A QM/MM study of the molecular interactions of different ligands andSphingosine Kinase1 (SphK1),

M.VETTORAZZI; S. ANDUJAR; L.GUTIERREZ; ENRIZ R D

Sierra de la Ventana

Congreso; SAB; 2014

SAB

The potential of the sphingolipid metabolic pathway for the development of therapeutic targets for cancer has been recognized for years. Thus, inhibition of SphK1 is considered a novel approach for the treatment of cancers including metastatic cancer and/or multi drug resistence. So far, the development of SKIs has been hampered by the lack of a crystal structure of SphK1, and therefore, rational drug design was impractical. A recent report describing the crystal structure of SphK1 is expected to provide a new direction to SKI design, which may lead to more effective and specific inhibitors in the near future. The natural substrate and two synthetic compounds have been recently co-crystallized (PDB code: 3BZB, 3BZD and 4L02).

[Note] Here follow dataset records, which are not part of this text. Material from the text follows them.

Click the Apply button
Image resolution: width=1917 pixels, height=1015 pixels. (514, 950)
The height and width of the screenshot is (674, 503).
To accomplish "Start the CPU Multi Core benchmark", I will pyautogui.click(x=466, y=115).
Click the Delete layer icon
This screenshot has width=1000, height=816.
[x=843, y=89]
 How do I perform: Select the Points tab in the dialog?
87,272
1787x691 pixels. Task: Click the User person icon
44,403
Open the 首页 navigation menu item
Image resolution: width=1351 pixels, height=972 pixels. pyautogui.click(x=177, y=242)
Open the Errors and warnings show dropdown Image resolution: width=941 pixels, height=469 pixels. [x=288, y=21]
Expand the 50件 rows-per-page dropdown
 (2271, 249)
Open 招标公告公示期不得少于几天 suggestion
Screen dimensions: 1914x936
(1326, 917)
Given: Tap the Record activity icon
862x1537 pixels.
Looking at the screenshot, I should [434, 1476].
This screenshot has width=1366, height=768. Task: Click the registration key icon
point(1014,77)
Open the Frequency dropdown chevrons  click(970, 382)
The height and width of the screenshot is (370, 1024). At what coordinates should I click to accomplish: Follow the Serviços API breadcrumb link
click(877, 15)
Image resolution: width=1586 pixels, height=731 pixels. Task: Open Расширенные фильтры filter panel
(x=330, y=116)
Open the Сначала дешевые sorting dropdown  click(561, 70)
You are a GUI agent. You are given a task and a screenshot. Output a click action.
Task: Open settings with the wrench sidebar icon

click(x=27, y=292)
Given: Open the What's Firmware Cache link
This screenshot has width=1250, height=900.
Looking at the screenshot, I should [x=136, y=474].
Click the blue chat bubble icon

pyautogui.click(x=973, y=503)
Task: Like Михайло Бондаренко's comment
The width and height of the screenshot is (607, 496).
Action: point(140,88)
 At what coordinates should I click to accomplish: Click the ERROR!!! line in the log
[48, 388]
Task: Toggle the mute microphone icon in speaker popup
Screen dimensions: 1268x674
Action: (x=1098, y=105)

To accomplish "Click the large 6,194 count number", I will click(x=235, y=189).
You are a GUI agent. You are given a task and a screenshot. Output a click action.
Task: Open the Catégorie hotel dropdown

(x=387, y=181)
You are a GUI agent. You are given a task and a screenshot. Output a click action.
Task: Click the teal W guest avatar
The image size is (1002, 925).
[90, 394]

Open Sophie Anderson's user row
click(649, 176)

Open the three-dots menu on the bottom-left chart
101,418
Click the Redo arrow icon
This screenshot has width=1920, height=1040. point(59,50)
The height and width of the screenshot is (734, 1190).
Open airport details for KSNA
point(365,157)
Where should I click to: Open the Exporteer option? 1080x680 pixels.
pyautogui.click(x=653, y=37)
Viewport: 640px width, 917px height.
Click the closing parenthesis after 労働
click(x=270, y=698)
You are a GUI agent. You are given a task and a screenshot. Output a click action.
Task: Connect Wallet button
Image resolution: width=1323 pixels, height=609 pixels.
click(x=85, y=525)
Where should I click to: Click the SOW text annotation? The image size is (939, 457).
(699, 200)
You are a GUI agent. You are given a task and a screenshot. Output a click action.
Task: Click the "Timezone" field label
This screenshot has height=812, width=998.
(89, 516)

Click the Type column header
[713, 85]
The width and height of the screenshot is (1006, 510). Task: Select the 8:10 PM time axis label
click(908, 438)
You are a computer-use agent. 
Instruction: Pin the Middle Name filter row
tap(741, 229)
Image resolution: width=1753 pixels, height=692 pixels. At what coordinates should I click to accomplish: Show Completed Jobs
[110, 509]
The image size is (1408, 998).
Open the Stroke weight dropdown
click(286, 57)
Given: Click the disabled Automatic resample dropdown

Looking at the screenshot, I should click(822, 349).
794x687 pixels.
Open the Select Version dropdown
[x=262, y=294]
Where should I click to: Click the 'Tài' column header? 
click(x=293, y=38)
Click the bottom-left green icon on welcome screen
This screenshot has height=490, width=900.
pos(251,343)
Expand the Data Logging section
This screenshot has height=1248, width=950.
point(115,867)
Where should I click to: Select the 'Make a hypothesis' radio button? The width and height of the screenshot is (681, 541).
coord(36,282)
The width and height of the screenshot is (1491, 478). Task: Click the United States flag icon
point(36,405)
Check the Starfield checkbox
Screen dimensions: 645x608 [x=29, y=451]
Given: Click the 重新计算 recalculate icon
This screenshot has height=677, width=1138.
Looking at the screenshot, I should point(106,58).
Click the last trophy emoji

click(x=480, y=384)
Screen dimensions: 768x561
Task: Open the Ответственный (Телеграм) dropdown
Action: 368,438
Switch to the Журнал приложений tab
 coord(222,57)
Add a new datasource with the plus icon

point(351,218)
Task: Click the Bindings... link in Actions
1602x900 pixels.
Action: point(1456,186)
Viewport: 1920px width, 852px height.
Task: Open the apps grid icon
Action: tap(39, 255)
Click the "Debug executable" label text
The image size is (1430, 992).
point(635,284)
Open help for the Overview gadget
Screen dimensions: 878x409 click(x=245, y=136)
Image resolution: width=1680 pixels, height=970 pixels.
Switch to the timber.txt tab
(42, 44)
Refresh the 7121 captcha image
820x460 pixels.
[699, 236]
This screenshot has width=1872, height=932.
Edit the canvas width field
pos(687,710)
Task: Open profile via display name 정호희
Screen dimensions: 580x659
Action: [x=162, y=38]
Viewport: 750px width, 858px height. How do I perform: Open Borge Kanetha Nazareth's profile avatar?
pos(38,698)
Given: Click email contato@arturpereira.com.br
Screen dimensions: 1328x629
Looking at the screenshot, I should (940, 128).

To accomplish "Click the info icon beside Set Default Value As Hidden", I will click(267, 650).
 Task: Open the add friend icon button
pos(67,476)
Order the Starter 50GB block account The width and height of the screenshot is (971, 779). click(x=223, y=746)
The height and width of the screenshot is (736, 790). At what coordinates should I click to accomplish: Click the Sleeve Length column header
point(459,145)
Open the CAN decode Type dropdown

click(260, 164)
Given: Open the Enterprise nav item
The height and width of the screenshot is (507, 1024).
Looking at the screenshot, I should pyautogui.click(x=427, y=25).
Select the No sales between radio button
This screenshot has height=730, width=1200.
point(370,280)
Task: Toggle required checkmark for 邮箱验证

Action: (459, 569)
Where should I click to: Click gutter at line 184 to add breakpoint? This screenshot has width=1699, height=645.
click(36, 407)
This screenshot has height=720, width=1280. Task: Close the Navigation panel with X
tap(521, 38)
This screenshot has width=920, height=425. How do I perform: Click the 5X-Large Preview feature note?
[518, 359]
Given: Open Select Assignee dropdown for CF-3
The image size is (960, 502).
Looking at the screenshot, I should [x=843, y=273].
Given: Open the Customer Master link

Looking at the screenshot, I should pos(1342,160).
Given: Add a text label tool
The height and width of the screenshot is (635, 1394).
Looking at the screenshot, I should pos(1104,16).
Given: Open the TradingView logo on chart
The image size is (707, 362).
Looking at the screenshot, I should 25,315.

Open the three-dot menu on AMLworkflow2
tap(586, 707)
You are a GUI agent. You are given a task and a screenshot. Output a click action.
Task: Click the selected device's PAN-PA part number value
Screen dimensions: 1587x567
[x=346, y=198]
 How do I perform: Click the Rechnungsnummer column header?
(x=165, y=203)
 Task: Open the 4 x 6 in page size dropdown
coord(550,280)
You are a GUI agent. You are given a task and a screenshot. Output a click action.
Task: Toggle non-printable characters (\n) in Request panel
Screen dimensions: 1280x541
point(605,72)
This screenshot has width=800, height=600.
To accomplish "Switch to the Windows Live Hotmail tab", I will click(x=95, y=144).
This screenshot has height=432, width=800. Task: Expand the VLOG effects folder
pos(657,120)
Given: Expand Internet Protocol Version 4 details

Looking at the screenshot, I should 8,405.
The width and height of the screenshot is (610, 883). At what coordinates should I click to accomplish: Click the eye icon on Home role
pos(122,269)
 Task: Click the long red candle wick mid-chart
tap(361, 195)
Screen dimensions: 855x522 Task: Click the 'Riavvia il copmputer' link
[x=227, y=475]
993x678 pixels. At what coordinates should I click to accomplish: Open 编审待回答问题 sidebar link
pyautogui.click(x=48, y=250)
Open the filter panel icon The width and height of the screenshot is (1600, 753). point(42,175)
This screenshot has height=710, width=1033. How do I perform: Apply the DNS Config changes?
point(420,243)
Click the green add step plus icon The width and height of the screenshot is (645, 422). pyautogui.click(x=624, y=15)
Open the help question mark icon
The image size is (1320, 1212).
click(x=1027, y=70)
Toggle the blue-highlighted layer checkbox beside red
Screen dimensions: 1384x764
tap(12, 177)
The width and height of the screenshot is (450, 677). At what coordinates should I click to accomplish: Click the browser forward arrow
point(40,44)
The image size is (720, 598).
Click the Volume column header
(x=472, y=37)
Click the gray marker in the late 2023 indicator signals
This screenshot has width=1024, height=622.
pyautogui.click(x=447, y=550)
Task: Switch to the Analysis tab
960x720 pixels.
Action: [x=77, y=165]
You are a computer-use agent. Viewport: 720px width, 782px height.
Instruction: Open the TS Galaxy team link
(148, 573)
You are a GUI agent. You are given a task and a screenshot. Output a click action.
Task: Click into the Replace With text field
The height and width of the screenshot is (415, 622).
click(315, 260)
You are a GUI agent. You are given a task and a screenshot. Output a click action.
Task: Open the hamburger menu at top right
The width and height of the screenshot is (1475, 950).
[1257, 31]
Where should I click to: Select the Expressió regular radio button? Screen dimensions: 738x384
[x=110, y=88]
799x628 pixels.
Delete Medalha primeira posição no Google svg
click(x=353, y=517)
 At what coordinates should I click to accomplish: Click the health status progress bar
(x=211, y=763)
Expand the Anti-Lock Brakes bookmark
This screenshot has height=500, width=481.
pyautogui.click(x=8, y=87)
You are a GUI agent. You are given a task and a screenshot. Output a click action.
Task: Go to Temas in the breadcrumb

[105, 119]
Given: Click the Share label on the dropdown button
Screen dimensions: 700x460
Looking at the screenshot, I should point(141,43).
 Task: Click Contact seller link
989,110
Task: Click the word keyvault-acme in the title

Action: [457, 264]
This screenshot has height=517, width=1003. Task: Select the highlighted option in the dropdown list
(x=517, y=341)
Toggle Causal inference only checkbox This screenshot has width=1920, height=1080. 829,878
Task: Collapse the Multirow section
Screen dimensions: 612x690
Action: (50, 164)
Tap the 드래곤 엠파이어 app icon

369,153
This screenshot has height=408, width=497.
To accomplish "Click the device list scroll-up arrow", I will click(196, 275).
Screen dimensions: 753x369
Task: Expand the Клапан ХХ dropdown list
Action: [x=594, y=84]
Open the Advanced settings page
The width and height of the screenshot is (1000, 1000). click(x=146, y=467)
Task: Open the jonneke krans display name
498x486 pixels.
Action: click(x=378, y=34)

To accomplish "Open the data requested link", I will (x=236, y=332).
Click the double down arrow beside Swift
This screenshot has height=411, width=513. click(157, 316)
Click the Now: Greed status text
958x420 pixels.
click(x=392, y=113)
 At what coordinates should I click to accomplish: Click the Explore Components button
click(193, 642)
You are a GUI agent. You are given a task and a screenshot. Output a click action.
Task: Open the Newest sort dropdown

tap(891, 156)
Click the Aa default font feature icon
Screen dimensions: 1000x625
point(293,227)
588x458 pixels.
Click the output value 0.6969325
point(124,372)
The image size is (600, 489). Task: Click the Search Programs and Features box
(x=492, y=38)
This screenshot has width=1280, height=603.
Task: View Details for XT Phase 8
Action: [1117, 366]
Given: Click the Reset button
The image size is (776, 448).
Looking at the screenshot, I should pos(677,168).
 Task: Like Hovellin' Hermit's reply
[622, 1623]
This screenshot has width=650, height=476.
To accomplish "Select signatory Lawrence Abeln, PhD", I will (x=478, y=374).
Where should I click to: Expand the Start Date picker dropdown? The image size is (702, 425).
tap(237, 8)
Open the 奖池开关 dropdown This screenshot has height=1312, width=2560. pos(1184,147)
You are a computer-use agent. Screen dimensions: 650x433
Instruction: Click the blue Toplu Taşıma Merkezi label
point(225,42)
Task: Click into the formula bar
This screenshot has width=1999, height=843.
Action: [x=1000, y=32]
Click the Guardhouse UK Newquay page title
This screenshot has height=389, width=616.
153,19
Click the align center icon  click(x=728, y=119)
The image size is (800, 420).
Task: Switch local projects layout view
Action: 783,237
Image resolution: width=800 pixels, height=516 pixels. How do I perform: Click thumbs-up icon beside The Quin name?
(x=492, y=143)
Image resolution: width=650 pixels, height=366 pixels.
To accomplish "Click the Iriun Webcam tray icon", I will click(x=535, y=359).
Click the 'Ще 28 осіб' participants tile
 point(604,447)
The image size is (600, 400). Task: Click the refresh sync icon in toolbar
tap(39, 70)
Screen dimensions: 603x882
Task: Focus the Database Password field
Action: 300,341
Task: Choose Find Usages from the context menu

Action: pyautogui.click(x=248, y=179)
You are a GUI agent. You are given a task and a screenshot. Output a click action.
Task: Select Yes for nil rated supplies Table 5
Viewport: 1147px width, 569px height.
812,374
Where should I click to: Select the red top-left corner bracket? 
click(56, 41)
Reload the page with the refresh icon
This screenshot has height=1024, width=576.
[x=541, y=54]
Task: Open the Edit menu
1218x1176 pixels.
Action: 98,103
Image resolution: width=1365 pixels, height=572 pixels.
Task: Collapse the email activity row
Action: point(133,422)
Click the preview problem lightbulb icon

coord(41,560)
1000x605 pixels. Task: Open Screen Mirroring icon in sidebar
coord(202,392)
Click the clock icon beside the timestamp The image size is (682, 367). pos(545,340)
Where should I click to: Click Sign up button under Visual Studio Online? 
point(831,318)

These inhibitors interact at the hydrophobic region in the same way but display very different molecular interactions in the polar region of the binding site. In this study, we performed first molecular dynamics simulations of the different molecular systems and in a second step we applied a hybrid Quantum mechanical-molecular Mechanical (QM/MM) method followed by a Quantum Theory of Atoms in Molecules (QTAIM) analysis to investigate the ligand-receptor interactions of the different complexes. The affinities of the ligands were evaluated in terms of the electron density (p (r) at the intermolecular bond critical points.